== Segment start ==
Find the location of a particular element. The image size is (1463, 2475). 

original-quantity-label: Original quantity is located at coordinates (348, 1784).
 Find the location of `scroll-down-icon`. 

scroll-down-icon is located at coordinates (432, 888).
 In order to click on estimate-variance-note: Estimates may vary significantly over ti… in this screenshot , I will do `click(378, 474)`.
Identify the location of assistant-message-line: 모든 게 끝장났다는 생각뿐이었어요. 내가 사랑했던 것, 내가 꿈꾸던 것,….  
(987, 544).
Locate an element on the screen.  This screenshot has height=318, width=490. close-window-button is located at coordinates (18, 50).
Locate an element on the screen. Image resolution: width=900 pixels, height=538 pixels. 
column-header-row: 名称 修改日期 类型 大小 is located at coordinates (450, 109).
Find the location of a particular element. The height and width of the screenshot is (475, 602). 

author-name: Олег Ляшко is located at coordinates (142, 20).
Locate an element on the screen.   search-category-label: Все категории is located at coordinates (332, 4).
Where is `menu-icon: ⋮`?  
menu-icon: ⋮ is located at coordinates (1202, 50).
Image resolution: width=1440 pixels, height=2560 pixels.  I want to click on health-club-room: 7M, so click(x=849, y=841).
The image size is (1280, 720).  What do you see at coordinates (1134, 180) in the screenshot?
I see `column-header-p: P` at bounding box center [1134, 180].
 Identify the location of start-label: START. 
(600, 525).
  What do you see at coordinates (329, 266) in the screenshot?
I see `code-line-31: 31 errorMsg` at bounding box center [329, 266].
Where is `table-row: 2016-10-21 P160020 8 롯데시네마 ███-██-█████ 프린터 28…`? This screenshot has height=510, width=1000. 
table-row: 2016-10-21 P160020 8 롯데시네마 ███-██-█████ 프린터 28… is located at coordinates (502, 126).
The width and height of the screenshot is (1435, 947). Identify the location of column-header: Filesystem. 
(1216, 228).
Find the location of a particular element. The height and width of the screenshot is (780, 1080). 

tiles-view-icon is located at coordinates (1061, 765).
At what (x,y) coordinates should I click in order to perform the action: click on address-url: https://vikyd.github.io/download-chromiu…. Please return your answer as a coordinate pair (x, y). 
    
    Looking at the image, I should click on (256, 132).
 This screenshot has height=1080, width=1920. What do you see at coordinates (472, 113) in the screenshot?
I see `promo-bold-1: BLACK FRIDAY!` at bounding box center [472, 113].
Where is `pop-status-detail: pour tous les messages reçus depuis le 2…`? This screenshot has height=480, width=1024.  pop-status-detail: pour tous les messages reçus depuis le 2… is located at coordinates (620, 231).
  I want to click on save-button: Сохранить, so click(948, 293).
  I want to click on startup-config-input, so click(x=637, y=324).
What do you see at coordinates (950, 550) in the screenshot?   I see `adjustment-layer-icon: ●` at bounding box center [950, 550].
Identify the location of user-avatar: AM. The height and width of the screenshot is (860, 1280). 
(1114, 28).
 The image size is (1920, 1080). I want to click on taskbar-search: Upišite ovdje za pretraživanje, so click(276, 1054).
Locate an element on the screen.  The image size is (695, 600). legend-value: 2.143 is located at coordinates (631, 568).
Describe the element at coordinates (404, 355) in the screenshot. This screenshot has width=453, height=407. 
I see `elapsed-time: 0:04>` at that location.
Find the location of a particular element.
== Segment end ==
What is needed:
Can you give every line of the entries above as a JSON list of strings, one string per line, with blank lines left out?

Written answer:
[
  "Find the location of a particular element. The image size is (1463, 2475). ",
  "original-quantity-label: Original quantity is located at coordinates (348, 1784).",
  " Find the location of `scroll-down-icon`. ",
  "scroll-down-icon is located at coordinates (432, 888).",
  " In order to click on estimate-variance-note: Estimates may vary significantly over ti… in this screenshot , I will do `click(378, 474)`.",
  "Identify the location of assistant-message-line: 모든 게 끝장났다는 생각뿐이었어요. 내가 사랑했던 것, 내가 꿈꾸던 것,….  ",
  "(987, 544).",
  "Locate an element on the screen.  This screenshot has height=318, width=490. close-window-button is located at coordinates (18, 50).",
  "Locate an element on the screen. Image resolution: width=900 pixels, height=538 pixels. ",
  "column-header-row: 名称 修改日期 类型 大小 is located at coordinates (450, 109).",
  "Find the location of a particular element. The height and width of the screenshot is (475, 602). ",
  "author-name: Олег Ляшко is located at coordinates (142, 20).",
  "Locate an element on the screen.   search-category-label: Все категории is located at coordinates (332, 4).",
  "Where is `menu-icon: ⋮`?  ",
  "menu-icon: ⋮ is located at coordinates (1202, 50).",
  "Image resolution: width=1440 pixels, height=2560 pixels.  I want to click on health-club-room: 7M, so click(x=849, y=841).",
  "The image size is (1280, 720).  What do you see at coordinates (1134, 180) in the screenshot?",
  "I see `column-header-p: P` at bounding box center [1134, 180].",
  " Identify the location of start-label: START. ",
  "(600, 525).",
  "  What do you see at coordinates (329, 266) in the screenshot?",
  "I see `code-line-31: 31 errorMsg` at bounding box center [329, 266].",
  "Where is `table-row: 2016-10-21 P160020 8 롯데시네마 ███-██-█████ 프린터 28…`? This screenshot has height=510, width=1000. ",
  "table-row: 2016-10-21 P160020 8 롯데시네마 ███-██-█████ 프린터 28… is located at coordinates (502, 126).",
  "The width and height of the screenshot is (1435, 947). Identify the location of column-header: Filesystem. ",
  "(1216, 228).",
  "Find the location of a particular element. The height and width of the screenshot is (780, 1080). ",
  "tiles-view-icon is located at coordinates (1061, 765).",
  "At what (x,y) coordinates should I click in order to perform the action: click on address-url: https://vikyd.github.io/download-chromiu…. Please return your answer as a coordinate pair (x, y). ",
  "    Looking at the image, I should click on (256, 132).",
  " This screenshot has height=1080, width=1920. What do you see at coordinates (472, 113) in the screenshot?",
  "I see `promo-bold-1: BLACK FRIDAY!` at bounding box center [472, 113].",
  "Where is `pop-status-detail: pour tous les messages reçus depuis le 2…`? This screenshot has height=480, width=1024.  pop-status-detail: pour tous les messages reçus depuis le 2… is located at coordinates (620, 231).",
  "  I want to click on save-button: Сохранить, so click(948, 293).",
  "  I want to click on startup-config-input, so click(x=637, y=324).",
  "What do you see at coordinates (950, 550) in the screenshot?   I see `adjustment-layer-icon: ●` at bounding box center [950, 550].",
  "Identify the location of user-avatar: AM. The height and width of the screenshot is (860, 1280). ",
  "(1114, 28).",
  " The image size is (1920, 1080). I want to click on taskbar-search: Upišite ovdje za pretraživanje, so click(276, 1054).",
  "Locate an element on the screen.  The image size is (695, 600). legend-value: 2.143 is located at coordinates (631, 568).",
  "Describe the element at coordinates (404, 355) in the screenshot. This screenshot has width=453, height=407. ",
  "I see `elapsed-time: 0:04>` at that location.",
  "Find the location of a particular element."
]